Given a string S and a string T, find the minimum window in S which will contain all the characters in T in complexity O(n).

For example,
S = "ADOBECODEBANC"
T = "ABC"

Minimum window is "BANC".

Note:
If there is no such window in S that covers all characters in T, return the emtpy string "".

If there are multiple such windows, you are guaranteed that there will always be only one unique minimum window in S.

利用双指针思想，尾指针不断往后扫，当扫到有一个窗口包含了所有T的字符，然后再收缩头指针，直到不能再收缩为止。

然后再向后扩展，再收缩头指针。。
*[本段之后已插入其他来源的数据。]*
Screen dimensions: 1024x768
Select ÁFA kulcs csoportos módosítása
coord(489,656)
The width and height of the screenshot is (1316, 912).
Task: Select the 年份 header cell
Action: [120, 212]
。

最后记录所有可能的情况中窗口最小的

public class Solution {
    public String minWindow(String S, String T) {
        int[] count1 = new int[256];
        int[] count2 = new int[256];
        
        for(int i = 0; i < 256; i++){
            count1[i] = count2[i] = 0;
        }
        int count = T.length();
        for(int i = 0; i < count; i++){
            count1[T.charAt(i)]++;
            count2[T.charAt(i)]++;
        }
        
        int start = 0;
        int minSize = S.length() + 1;
        int minStart = 0;
        
        for(int i = 0; i < S.length(); i++){
            if(count2[S.charAt(i)] > 0){
                count1[S.charAt(i)]--;
                if(count1[S.charAt(i)] >= 0)
                    count--;
            }
            
            if(count == 0){
                while(true){
                    if(count2[S.charAt(start)] > 0){
                        if(count1[S.charAt(start)] < 0)
                            count1[S.charAt(start)]++;
                        else
                            break;
                    }
                    start++;
                }
                
                if(minSize > i - start + 1){
                    minSize = i -start + 1;
                    minStart = start;
                }
            }
        }
        
        if(minSize == S.length() + 1)
            return "";
        return S.substring(minStart, minStart + minSize);
    }
}